Birthweight-specific rates can be useful for summarising stillbirth and neonatal mortality in populations but, sometimes, a single summary measure is required to compare several relatively small subpopulations. However, any particular summary has its shortcomings, and various methods have been proposed. We wished to compare mortality between local authorities and between hospitals in the Thames regions and thus required a single summary measure for each subpopulation. It was not obvious in advance which summary to use or whether a single method would work well for both local authorities (a geographical unit) and hospitals.

This study compared six methods of calculating a single summary, three using indirect standardisation to adjust (500 g bands, 10-percentile bands, 10 z-score bands) and three using regression to adjust (mean birthweight, proportion < 2500 g, proportion < 1500 g).

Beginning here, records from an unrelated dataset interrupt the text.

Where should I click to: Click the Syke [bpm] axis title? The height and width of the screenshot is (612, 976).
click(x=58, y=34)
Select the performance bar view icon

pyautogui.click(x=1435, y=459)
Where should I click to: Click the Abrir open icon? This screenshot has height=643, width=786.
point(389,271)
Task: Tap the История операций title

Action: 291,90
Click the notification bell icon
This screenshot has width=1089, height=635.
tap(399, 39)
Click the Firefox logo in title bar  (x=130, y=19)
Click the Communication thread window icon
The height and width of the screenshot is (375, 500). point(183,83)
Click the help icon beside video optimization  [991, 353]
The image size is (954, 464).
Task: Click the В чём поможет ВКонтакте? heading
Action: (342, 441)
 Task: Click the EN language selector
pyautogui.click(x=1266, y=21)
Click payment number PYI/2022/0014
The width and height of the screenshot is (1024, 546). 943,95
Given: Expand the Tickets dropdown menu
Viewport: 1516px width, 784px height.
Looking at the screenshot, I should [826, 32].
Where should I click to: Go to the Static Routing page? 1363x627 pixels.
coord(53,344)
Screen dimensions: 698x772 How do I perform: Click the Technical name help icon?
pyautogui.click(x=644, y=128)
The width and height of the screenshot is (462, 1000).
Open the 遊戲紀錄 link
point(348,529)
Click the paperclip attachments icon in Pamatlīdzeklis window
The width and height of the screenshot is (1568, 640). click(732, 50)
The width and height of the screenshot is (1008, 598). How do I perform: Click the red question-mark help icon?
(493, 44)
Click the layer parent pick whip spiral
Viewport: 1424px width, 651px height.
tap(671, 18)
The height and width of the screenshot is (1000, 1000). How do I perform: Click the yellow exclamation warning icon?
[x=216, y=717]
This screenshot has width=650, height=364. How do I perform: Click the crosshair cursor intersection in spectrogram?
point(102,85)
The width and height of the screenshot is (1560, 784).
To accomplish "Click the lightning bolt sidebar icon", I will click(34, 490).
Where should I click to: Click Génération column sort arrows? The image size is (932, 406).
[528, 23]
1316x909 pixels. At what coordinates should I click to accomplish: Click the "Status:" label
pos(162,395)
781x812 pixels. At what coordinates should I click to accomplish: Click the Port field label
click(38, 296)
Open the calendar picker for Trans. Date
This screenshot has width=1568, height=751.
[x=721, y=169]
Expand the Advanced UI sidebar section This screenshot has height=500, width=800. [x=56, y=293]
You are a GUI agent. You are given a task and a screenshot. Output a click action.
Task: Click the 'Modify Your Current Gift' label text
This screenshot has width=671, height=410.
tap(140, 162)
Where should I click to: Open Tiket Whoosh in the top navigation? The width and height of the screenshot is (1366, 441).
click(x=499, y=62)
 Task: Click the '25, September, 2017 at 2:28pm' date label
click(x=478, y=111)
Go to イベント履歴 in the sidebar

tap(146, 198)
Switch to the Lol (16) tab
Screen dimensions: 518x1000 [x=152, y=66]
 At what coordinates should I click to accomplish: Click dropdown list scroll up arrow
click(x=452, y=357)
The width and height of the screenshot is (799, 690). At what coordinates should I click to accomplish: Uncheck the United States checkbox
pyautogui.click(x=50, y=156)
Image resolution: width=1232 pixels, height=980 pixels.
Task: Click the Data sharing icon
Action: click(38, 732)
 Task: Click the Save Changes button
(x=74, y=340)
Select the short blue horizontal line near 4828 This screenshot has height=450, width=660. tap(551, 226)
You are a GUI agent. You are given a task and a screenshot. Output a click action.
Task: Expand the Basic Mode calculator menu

The data used were 570 016 births in the Thames Regions, broken down into its 96 local authorities and 65 hospitals. To investigate how well each adjustment had performed, we calculated the rank correlation between the crude and various adjusted mortality rates and mean birthweight, proportion < 2500 g and proportion < 1500 g. This was done separately in the local authorities and hospitals. If a method of adjustment had worked very well, these correlations should be negligible.

For the local authorities, adjustment for proportion < 1500 g gave the lowest correlations. Adjustment for mean birthweight and 500 g-band standardisation did not appear to work so well but gave moderately low correlations. For hospitals, 500 g standardisation gave the lowest correlations. Adjustment for mean birthweight and proportion < 2500 g worked only moderately well. Percentile and z-score adjustment did not work well for local authorities or hospitals. We conclude that several methods appear to work reasonably well for local authorities, whereas for hospitals, 500 g indirect standardisation worked best. Percentile and z-score standardisation did not work well in these subpopulations.